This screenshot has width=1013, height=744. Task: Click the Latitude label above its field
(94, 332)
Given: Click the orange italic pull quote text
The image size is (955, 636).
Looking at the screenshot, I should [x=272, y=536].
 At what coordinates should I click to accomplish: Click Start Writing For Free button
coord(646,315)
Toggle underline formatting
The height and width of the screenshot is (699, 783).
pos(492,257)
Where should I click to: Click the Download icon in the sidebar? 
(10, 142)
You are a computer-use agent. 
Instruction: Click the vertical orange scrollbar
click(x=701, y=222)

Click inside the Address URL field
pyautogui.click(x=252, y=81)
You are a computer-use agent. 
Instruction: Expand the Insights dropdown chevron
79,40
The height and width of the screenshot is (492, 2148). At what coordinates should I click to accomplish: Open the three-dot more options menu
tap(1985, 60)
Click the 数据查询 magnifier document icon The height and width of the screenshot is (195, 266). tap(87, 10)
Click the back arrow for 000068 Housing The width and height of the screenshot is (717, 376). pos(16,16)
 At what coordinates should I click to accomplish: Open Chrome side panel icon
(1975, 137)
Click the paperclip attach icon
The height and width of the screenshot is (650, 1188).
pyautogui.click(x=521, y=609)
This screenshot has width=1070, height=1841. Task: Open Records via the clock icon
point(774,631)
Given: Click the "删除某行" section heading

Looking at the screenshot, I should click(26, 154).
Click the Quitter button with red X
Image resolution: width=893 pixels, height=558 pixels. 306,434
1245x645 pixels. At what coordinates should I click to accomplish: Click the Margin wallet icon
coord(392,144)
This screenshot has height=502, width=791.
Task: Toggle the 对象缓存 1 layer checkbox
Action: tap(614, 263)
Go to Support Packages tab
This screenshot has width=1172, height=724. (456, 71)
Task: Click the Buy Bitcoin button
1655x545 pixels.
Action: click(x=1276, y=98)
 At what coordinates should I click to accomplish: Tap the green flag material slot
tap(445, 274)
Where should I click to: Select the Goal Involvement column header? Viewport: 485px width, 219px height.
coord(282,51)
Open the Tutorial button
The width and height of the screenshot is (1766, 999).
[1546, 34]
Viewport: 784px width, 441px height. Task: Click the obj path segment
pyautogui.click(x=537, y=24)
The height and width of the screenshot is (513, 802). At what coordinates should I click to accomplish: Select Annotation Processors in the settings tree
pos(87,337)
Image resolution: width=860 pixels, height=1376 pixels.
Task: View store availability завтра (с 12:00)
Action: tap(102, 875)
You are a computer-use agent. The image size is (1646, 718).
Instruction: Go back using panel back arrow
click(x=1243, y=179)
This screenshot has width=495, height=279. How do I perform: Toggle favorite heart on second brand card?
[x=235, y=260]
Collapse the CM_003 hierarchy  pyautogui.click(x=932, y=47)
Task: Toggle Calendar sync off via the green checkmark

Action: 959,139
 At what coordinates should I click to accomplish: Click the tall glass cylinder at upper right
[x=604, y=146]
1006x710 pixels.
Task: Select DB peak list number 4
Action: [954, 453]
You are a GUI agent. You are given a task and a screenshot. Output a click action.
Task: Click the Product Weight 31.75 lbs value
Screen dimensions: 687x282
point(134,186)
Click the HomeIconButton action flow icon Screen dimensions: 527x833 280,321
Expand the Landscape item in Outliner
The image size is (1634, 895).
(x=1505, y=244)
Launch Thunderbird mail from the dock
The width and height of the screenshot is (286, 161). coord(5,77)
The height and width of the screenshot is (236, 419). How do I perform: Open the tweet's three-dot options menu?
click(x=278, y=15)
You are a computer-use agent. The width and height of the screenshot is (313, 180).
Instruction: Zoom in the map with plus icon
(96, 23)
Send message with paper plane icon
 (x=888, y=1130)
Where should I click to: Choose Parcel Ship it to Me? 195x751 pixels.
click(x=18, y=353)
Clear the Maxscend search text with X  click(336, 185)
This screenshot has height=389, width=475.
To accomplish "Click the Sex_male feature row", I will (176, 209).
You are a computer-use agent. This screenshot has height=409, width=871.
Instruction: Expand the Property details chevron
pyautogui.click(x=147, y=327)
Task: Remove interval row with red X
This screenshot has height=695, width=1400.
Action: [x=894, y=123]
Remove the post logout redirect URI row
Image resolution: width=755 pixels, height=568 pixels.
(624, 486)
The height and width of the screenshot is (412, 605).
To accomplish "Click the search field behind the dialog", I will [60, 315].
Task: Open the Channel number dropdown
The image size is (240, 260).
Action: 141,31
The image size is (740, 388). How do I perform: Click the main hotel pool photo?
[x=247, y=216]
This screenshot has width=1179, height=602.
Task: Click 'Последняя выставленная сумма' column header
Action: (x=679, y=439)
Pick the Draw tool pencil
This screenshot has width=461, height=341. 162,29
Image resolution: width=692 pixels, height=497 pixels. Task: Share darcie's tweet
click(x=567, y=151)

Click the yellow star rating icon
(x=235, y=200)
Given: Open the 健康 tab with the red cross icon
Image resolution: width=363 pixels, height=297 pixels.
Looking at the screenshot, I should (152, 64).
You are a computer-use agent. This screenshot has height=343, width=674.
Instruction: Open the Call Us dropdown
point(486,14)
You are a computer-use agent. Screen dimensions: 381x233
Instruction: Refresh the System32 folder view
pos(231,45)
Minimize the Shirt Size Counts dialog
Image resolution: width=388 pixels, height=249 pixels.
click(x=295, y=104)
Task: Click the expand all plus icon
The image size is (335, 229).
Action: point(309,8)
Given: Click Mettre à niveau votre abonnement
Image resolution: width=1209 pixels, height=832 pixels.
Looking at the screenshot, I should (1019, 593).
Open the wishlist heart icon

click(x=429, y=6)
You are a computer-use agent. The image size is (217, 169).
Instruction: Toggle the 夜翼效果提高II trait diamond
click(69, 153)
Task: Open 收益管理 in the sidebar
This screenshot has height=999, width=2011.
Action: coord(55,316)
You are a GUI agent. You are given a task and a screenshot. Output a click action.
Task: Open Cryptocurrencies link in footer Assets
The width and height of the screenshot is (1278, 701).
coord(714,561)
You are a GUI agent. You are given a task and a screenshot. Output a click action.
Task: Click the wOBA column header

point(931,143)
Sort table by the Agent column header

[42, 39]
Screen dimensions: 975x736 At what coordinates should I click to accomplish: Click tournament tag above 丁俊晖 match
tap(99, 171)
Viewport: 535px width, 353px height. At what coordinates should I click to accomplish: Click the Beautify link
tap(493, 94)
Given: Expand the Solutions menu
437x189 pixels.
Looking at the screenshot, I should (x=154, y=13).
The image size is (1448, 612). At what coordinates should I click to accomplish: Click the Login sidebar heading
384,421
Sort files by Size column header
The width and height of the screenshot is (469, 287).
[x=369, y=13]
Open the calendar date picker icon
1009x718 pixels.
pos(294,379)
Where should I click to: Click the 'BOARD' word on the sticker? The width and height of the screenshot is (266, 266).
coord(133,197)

━━━━

_The request:_ Locate every line in the listing above that includes the string "heart", matching case exactly, and copy each such line out in full.

_Task answer:_
This screenshot has width=495, height=279. How do I perform: Toggle favorite heart on second brand card?
Open the wishlist heart icon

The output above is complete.